## What this task involves
Please restate each line of the data below exactly. Omit all images.

## Given information
[Start of section]
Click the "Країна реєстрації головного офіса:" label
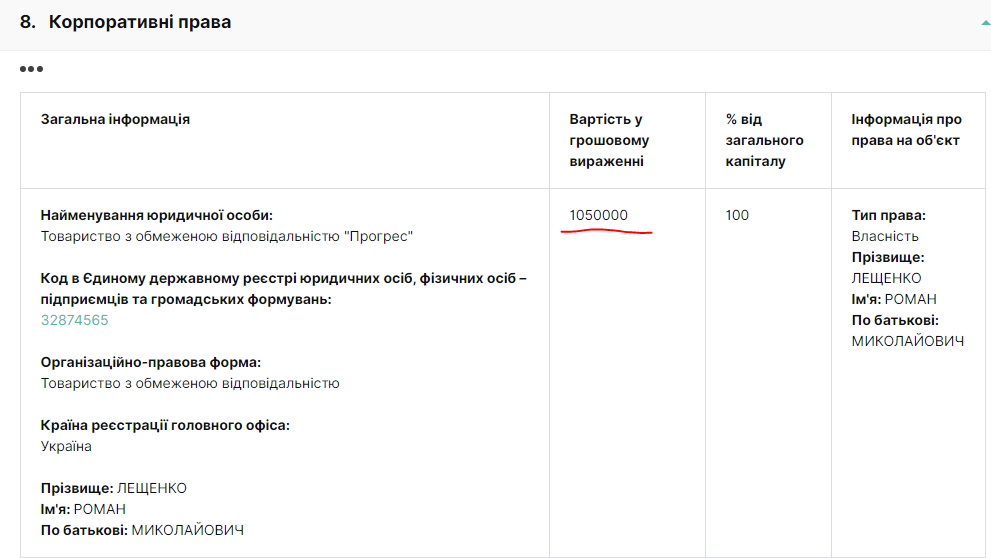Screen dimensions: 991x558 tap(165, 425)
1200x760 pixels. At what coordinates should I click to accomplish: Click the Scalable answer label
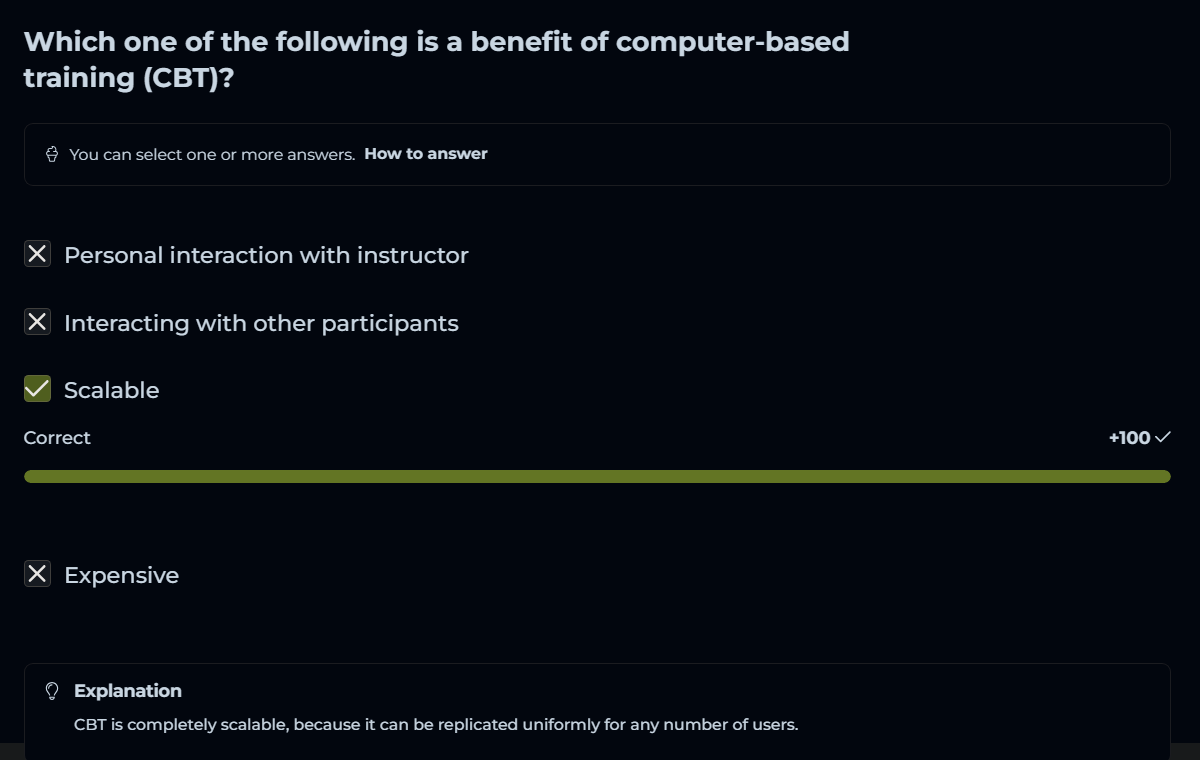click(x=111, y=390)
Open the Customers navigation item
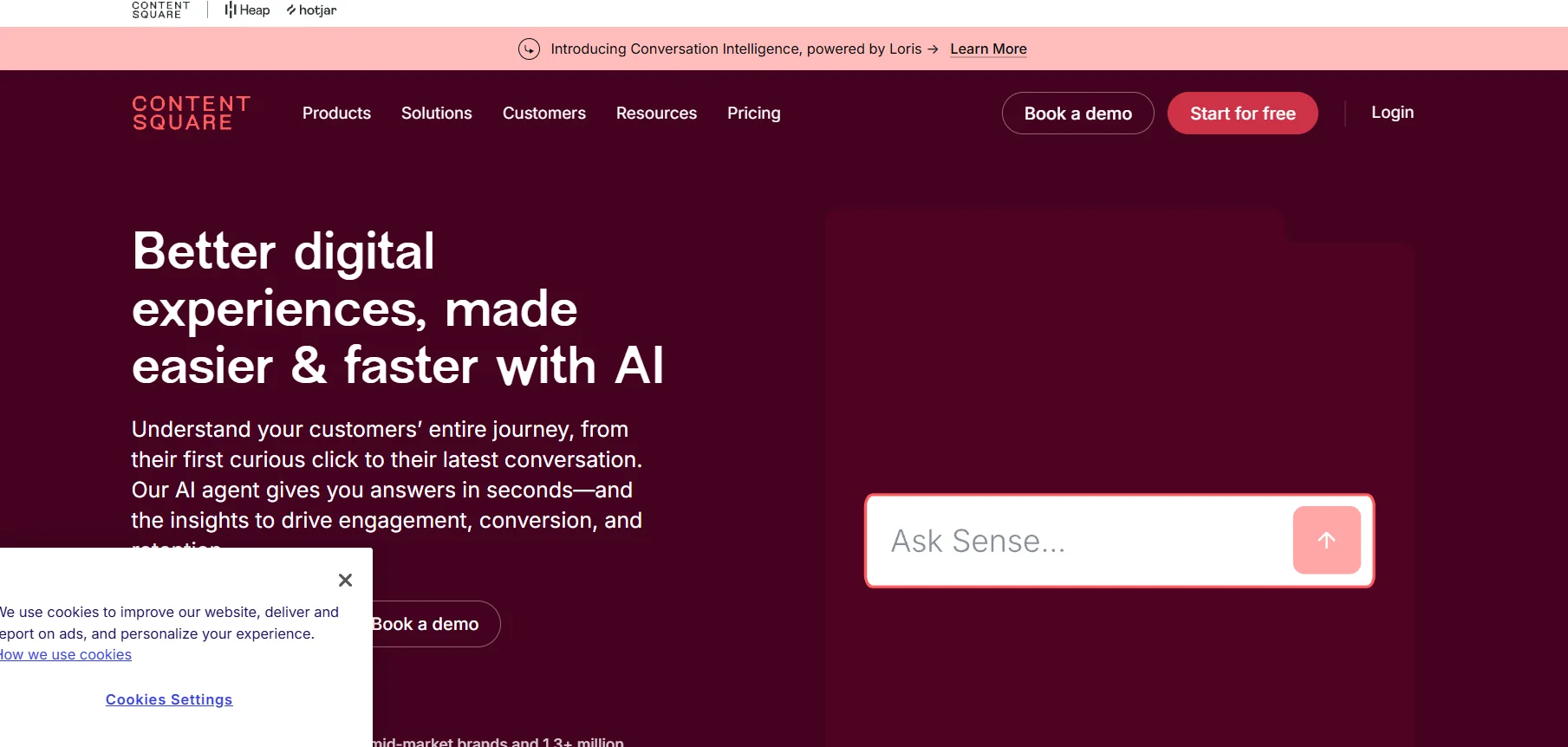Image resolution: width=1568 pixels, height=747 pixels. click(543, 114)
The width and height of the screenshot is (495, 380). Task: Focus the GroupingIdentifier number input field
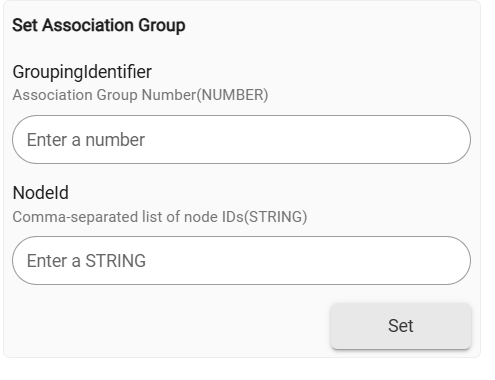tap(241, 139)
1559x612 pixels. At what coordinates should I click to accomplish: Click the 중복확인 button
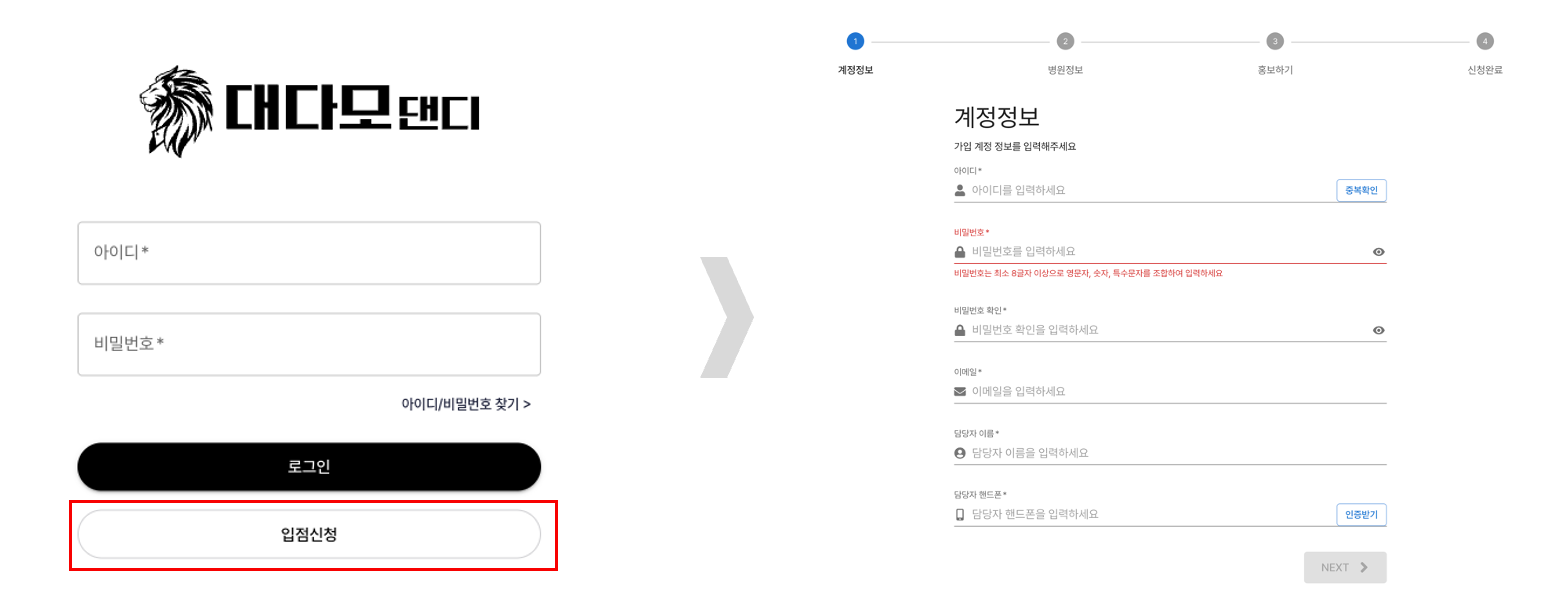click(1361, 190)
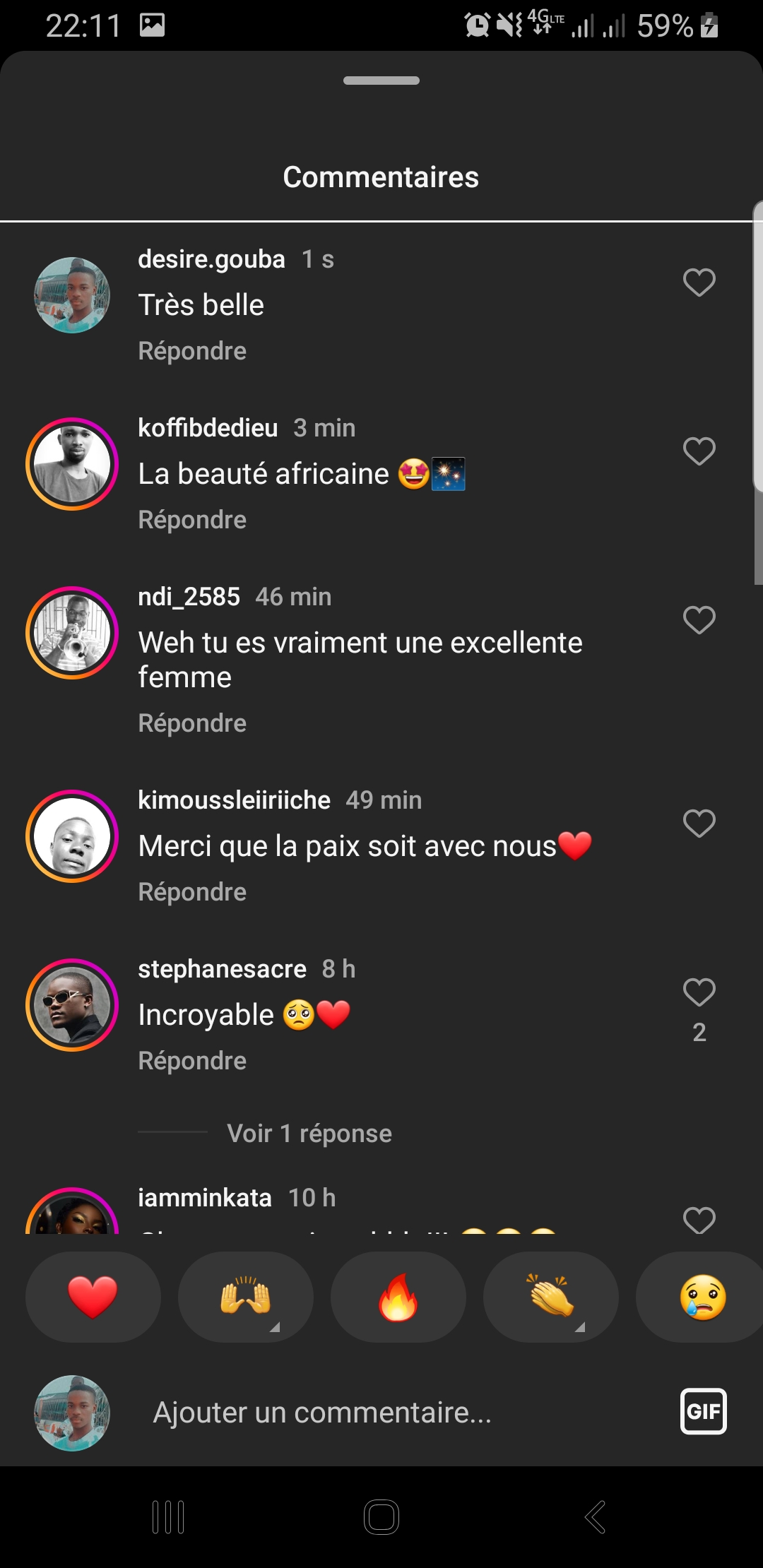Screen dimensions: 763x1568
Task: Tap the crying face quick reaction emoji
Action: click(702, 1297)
[End of section]
## Answer box
Click the "Країна реєстрації головного офіса:" label
Screen dimensions: 991x558 tap(165, 425)
1200x760 pixels. At what coordinates should I click to accomplish: Click the Scalable answer label
click(x=111, y=390)
Open the Customers navigation item
Image resolution: width=1568 pixels, height=747 pixels. click(543, 114)
The width and height of the screenshot is (495, 380). Task: Focus the GroupingIdentifier number input field
tap(241, 139)
1559x612 pixels. At what coordinates should I click to accomplish: Click the 중복확인 button
click(1361, 190)
Screen dimensions: 763x1568
Task: Tap the crying face quick reaction emoji
Action: click(702, 1297)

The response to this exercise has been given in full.